Now, the man involved in the rigged hiring process condemned by the Ontario Ombudsman; the same man whose initial hiring by the Niagara conservation authority was recently questioned by the province’s auditor general; the man who was eventually fired from his management role there before being rehired to head the same agency described by the privacy commissioner as being in a “turmoil” of “epic proportion”; a man with no work experience in finance or business management, who got his foot in municipal bureaucracy as the former Port Colborne regional councillor, born and raised in the community of 18,000 residents; will deliver an incredibly challenging budget that is the blueprint for spending hundreds of millions of dollars contributed by taxpayers in one of Canada’s biggest cities.

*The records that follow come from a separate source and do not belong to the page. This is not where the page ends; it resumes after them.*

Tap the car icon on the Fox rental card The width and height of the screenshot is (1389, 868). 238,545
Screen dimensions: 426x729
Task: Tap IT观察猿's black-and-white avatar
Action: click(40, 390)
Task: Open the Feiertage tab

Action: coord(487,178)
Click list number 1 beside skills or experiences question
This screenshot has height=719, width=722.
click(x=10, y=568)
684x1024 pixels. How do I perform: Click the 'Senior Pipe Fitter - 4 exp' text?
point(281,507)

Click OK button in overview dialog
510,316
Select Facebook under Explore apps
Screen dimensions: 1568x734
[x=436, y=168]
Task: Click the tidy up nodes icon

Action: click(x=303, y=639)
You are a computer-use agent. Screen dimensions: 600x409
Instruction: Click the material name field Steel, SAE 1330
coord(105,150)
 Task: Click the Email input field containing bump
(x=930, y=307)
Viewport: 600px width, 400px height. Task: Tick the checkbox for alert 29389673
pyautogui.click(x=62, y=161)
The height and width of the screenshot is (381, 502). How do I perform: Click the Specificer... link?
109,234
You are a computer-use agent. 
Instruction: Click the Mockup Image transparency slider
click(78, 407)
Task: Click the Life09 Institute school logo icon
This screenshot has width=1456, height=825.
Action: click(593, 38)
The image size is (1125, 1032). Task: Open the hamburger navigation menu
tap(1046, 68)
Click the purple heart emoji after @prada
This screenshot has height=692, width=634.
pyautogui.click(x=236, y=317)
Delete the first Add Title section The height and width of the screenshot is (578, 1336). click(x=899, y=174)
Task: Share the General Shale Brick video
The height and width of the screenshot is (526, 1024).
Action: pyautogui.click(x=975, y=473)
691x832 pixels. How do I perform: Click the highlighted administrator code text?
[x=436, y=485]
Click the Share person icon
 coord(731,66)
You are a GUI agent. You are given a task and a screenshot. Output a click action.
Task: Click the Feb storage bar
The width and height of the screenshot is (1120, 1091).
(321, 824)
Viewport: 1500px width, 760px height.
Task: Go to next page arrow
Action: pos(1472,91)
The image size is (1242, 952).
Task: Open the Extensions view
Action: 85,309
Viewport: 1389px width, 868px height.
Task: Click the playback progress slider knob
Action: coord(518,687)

Hollywood couldn’t make this stuff up.

But Brown wants us to give him and his inner circle a chance.   

Magically, Barrick is now Brampton’s CAO, plucked from his smelly pile by a committee made up of our councillors and led by the mayor. Despite the hiring of an executive search firm, which presumably was expected to conduct an exhaustive screening process, the committee was apparently given no information about the auditor general’s finding that Barrick’s original hiring by the Niagara conservation authority was questionable; no information about the privacy commissioner’s ruling after concerns that Barrick was treating the conservation authority’s taxpayer-funded budget like his own personal piggy bank; and no information about Barrick’s behind the scenes role in the “Inside Job” that got his former boss the cushy Niagara Region CAO position.  

Few of the Brampton councillors are willing to comment on the process or the issues raised in the Ontario Ombudsman’s report. Councillor Charmaine Williams said she has “grave concerns” and would be raising the report with the mayor and council. Bowman was much more courageous than his peers, voicing the same concern The Pointer has heard from more than 50 members of the public, and he suggests that residents take those concerns to the provincial Ombudsman, if they fear something sinister is going on here.

Brown, meanwhile, continues to land people around him who seem to fit his need for loyalty.

In August, a three-member committee which included Brown, hired Muneeza Sheikh, a Toronto labour lawyer, as the city’s new integrity commissioner, despite having no previous experience as an integrity commissioner and no apparent experience in municipal law. Afterward, it was learned that Sheikh, who often appears on political panels in the media, had previously expressed public political support for Brown when he was forced to step down as Ontario PC leader. It was also revealed that her husband’s company had been paid for work by the Ontario PC party while Brown was its leader.

Brown at an event with Muneeza Sheikh in 2016 before he named her Brampton's new Integrity Commissioner 

One has to be naïve to think political leaders like Brown don’t insulate themselves with people they feel they can trust. The question for Brampton is whether it’s all being done just to protect his political career; or, if along with such loyalty, there is also an expectation by the mayor that these people protect Brampton and its taxpayers.

2020 is a common term for good vision. It also represents the new year, a seminal one in the history of Brampton.

Everything will come into sharper focus as this city tries to overcome a dark swarm of problems that plague it. But things promise to get much blurrier if the City’s hiring process has been politicized.

Brown deserves a chance. The recent hiring under his watch is obviously being orchestrated by him. He might have to get burned before realizing loyal soldiers aren’t much good if they can’t do the job.

History has proven kind to JFK, despite all his flaws and those of the men in his inner circle, some of whom led their country down a dark path after Kennedy was gone. Ultimately, in his short time as president, many of his key decisions were the right ones for his nation, even with some of the wrong people standing behind him.

For Patrick Brown, as 2020 begins, his team will be put to the test immediately. The integrity and wisdom of these men and women are not just a signal of his strength as a leader, they are crucial for the good governance of a city desperately trying to find its way.